↓

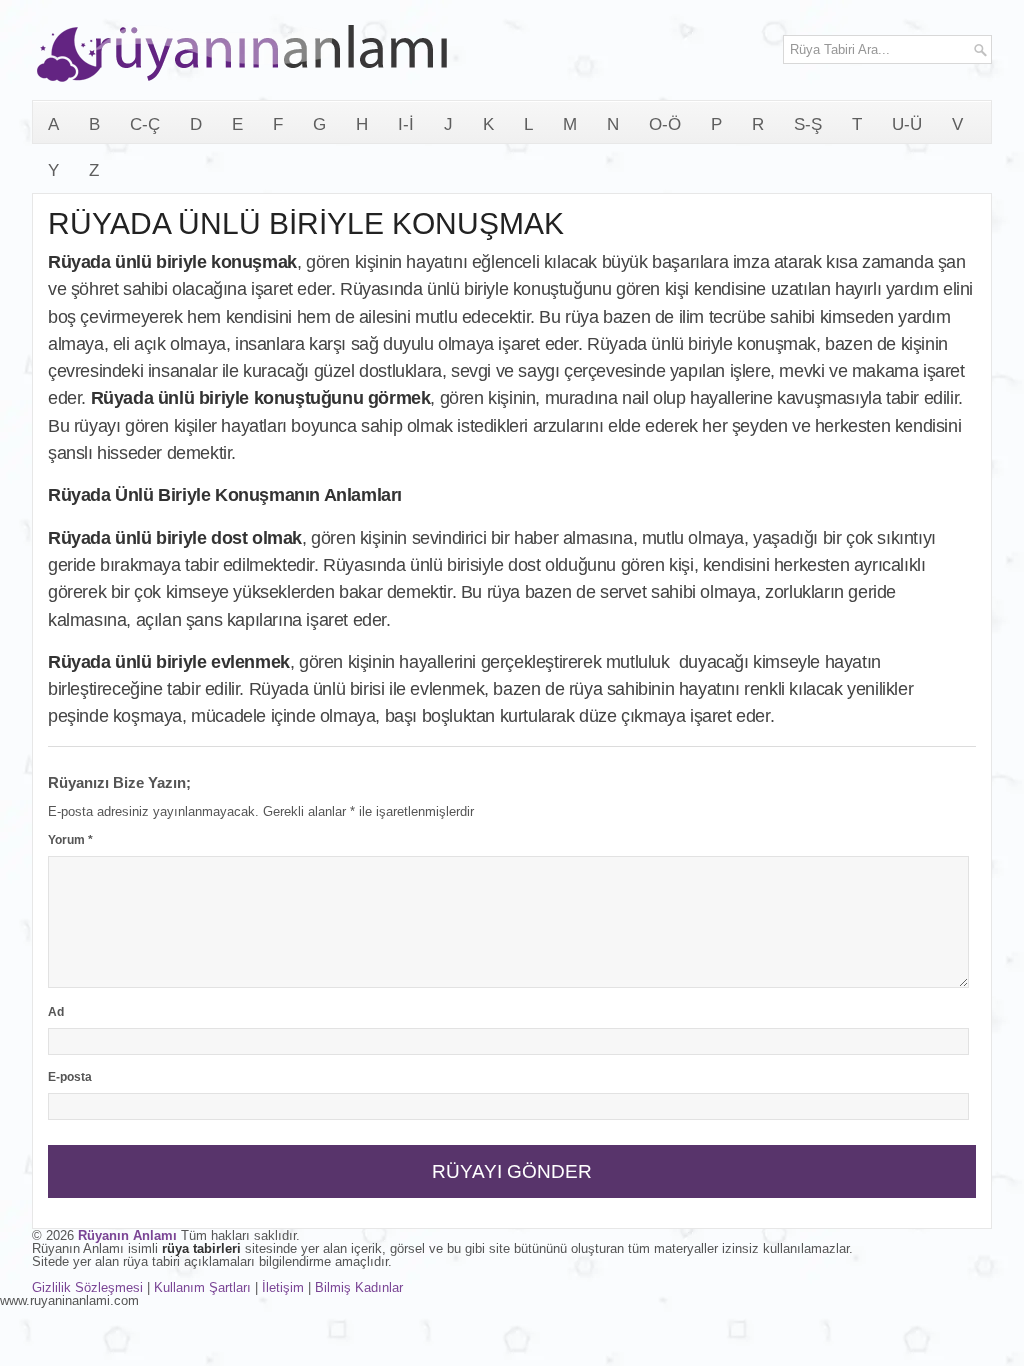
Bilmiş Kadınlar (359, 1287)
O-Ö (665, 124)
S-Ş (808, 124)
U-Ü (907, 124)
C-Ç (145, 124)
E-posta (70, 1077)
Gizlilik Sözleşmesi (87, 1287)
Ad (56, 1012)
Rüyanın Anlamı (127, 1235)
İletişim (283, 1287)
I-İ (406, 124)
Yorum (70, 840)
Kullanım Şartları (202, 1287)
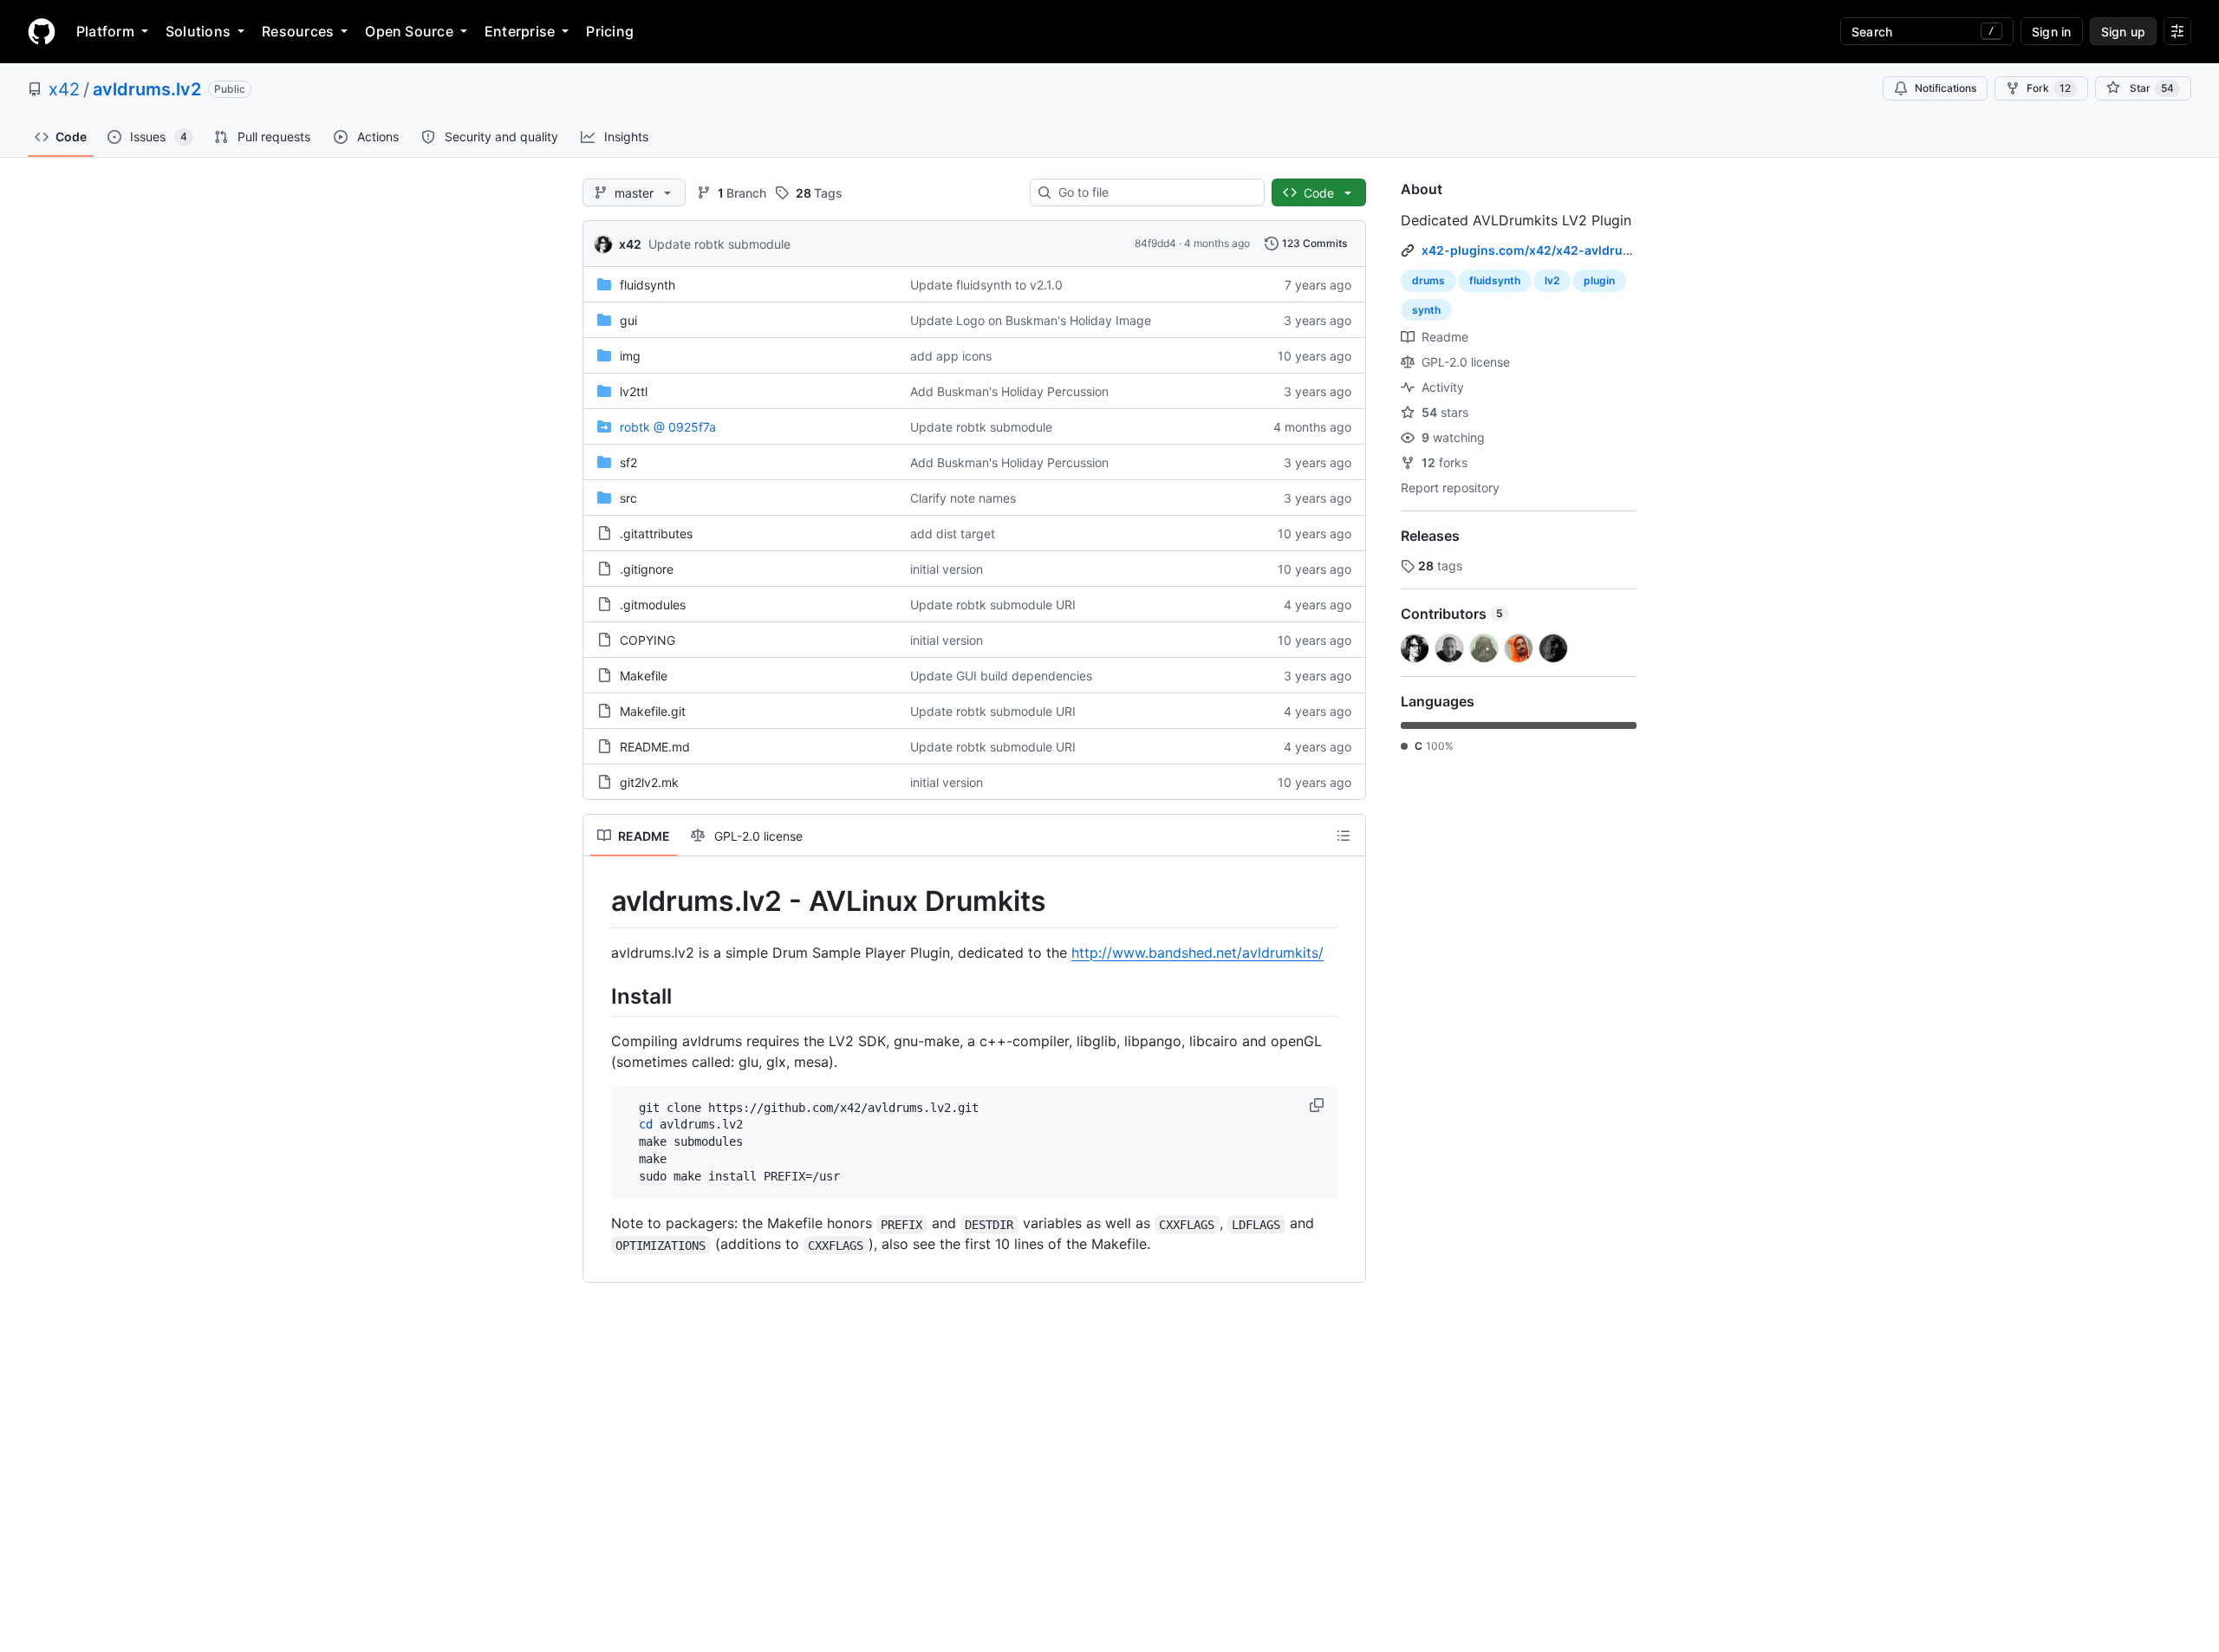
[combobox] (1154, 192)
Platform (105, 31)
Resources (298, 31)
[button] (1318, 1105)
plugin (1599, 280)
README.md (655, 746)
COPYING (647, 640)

↑

▸ **REQUIRED WORK**: Please transcribe every record above exactly as written, leaving out the pictures.

▸ **REPLY TO THE EXERCISE**:
Bilmiş Kadınlar (359, 1287)
O-Ö (665, 124)
S-Ş (808, 124)
U-Ü (907, 124)
C-Ç (145, 124)
E-posta (70, 1077)
Gizlilik Sözleşmesi (87, 1287)
Ad (56, 1012)
Rüyanın Anlamı (127, 1235)
İletişim (283, 1287)
I-İ (406, 124)
Yorum (70, 840)
Kullanım Şartları (202, 1287)
[combobox] (1154, 192)
Platform (105, 31)
Resources (298, 31)
[button] (1318, 1105)
plugin (1599, 280)
README.md (655, 746)
COPYING (647, 640)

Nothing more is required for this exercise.